# [Compito richiesto]
Prosegui il testo su quanto sanno i pazienti con problemi di cuore, ripartendo subito dopo la sua ultima frase.

# [Testo fornito]
————————

La prima risposta è che malgrado l'esperienza passata, le conoscenze dei pazienti potrebbero essere migliori. Per cominciare, il 46% del campione ha risposto correttamente a meno del 70% dei quesiti previsti, percentuale prevista come soglia della buona informazione. Insomma, conoscenze inadeguate a gestire correttamente la propria situazione, e questo non dipendeva né dalla natura dell'esperienza precedente (un infarto, un'angioplastica o l'esecuzione di un bypass) né dai fattori di rischio individuali, per esempio avere una colesterolemia elevata o continuare a fumare.

Disinformazione che può costare cara


Le lacune più gravi erano tali davvero. Per esempio, la più macroscopica è che ben il 43% dei partecipanti allo studio, pur essendo tutti molto più esposti a un futuro infarto, si ritenevano più a rischio dei coetanei senza precedenti cardiovascolari e, a volte, si ritenevano meno a rischio. In particolare, a giudicare migliore la propria posizione era chi aveva subito un bypass o i più giovani. Un altro aspetto preoccupante è che c'era un 31% di persone che riteneva, in caso di presenza di sintomi, che fosse meglio salire in auto e recarsi autonomamente all'ospedale invece di chiamare l'ambulanza. Fin qui il bicchiere mezzo vuoto, quello mezzo pieno è che non è sempre così, in quanto la popolazione femminile ha mostrato non soltanto un maggior livello di conoscenza generale, ma anche una maggior propensione a valutare correttamente il proprio livello di rischio e una maggiore capacità di individuare correttamente i sintomi dell'infarto, anche quelli meno noti, come il dolore alla schiena, la nausea o il dolore alle fauci. Di converso, i maschi, pur sapendone meno erano più propensi a dichiararsi in grado non soltanto di identificare i propri sintomi, ma anche quelli di un'altra persona. Questa maggiore informazione delle donne ha un po' stupito i ricercatori, in quanto storicamente le donne avevano una bassa percezione del proprio rischio cardiovascolare e a questa si attribuiva il fatto che fossero soprattutto loro ad arrivare tardi in ospedale. La relativa ignoranza femminile, peraltro, discendeva dalla generale sottovalutazione, anche da parte dei medici non specialisti, del fatto che fossero proprio le malattie cardiovascolari la prima causa di morte per le donne. Quindi, il difetto stava nel manico.

————————

# [Dati di un dataset]
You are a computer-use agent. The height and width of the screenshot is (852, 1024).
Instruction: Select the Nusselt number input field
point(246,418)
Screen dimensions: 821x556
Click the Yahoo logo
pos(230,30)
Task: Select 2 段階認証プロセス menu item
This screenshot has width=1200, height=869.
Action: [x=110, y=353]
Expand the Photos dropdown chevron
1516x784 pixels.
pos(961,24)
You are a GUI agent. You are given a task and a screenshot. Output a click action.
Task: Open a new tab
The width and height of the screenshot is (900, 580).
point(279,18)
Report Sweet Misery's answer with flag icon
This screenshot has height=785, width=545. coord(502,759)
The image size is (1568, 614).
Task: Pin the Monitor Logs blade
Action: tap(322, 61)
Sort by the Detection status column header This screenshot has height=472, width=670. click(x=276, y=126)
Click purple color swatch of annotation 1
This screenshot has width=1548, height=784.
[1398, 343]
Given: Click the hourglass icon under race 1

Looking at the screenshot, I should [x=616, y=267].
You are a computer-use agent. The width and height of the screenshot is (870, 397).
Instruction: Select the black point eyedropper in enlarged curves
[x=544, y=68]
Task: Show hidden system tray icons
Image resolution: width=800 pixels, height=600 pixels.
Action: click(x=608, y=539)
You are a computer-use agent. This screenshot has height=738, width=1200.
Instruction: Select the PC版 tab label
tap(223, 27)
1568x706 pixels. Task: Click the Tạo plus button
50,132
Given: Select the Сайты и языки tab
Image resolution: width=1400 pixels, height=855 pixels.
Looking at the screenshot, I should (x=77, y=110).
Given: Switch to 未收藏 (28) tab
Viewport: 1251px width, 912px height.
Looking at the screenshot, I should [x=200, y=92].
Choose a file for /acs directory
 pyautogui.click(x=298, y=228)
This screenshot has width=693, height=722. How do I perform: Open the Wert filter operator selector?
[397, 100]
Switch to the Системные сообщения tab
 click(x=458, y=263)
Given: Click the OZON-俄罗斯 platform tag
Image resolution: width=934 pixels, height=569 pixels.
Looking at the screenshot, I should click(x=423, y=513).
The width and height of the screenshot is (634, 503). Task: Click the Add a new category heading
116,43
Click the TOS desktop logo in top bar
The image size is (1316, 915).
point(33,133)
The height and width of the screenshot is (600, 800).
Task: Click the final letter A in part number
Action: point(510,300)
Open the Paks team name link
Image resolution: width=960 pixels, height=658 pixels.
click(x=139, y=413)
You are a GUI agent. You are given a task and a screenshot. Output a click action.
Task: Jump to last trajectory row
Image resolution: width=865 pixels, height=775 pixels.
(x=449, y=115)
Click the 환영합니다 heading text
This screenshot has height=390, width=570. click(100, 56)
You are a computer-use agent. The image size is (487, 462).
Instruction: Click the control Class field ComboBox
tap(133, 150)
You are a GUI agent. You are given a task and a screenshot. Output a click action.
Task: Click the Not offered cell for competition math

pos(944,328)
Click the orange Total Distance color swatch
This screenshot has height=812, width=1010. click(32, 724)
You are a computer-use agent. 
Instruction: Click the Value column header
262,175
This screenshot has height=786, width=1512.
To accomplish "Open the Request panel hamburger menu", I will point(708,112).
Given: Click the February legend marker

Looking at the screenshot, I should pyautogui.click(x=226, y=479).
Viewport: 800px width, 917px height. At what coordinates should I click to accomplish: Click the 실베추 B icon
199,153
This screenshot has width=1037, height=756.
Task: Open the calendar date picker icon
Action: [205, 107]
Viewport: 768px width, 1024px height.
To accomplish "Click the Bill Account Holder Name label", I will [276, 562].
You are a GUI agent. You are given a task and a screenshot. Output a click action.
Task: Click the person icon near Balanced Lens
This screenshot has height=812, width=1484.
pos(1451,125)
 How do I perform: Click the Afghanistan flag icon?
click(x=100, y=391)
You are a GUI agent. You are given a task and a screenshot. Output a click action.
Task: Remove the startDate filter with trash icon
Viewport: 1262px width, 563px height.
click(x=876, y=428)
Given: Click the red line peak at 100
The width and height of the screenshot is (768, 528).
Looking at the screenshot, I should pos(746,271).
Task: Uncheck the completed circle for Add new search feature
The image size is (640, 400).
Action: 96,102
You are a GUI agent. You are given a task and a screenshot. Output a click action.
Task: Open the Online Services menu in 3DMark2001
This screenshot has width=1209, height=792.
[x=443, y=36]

————————

# [Risultato del compito]
Responsabilità condivise


Ma la responsabilità della scarsa conoscenza non va attribuita soltanto ai pazienti. Infatti, se è vero che il livello aumenta quanto più la persona è istruita e giovane, resta il fatto che sono più informati coloro che sono stati seguiti da un cardiologo dopo la dimissione dall'ospedale, o comunque dopo l'evento acuto, e non da un medico di famiglia o da un internista (attenzione, però, che si parla degli Stati Uniti, non dell'Europa). Poi ci sono aree in cui le carenze sono evidentemente generali: se la percezione corretta del rischio non dipende dal gatto che ci sia stata l'assistenza di un cardiologo, piuttosto che di altri, oppure del fatto di avere seguito un programma di riabilitazione, è segno che bisogna molto semplicemente aumentare l'intervento su questo aspetto. La posta in gioco è alta: infatti lo studio è stato condotto nell'ipotesi che chi è consapevole di rischiare di più ed è in grado di riconoscere i sintomi, più probabilmente non perderà tempo a chiamare l'ambulanza.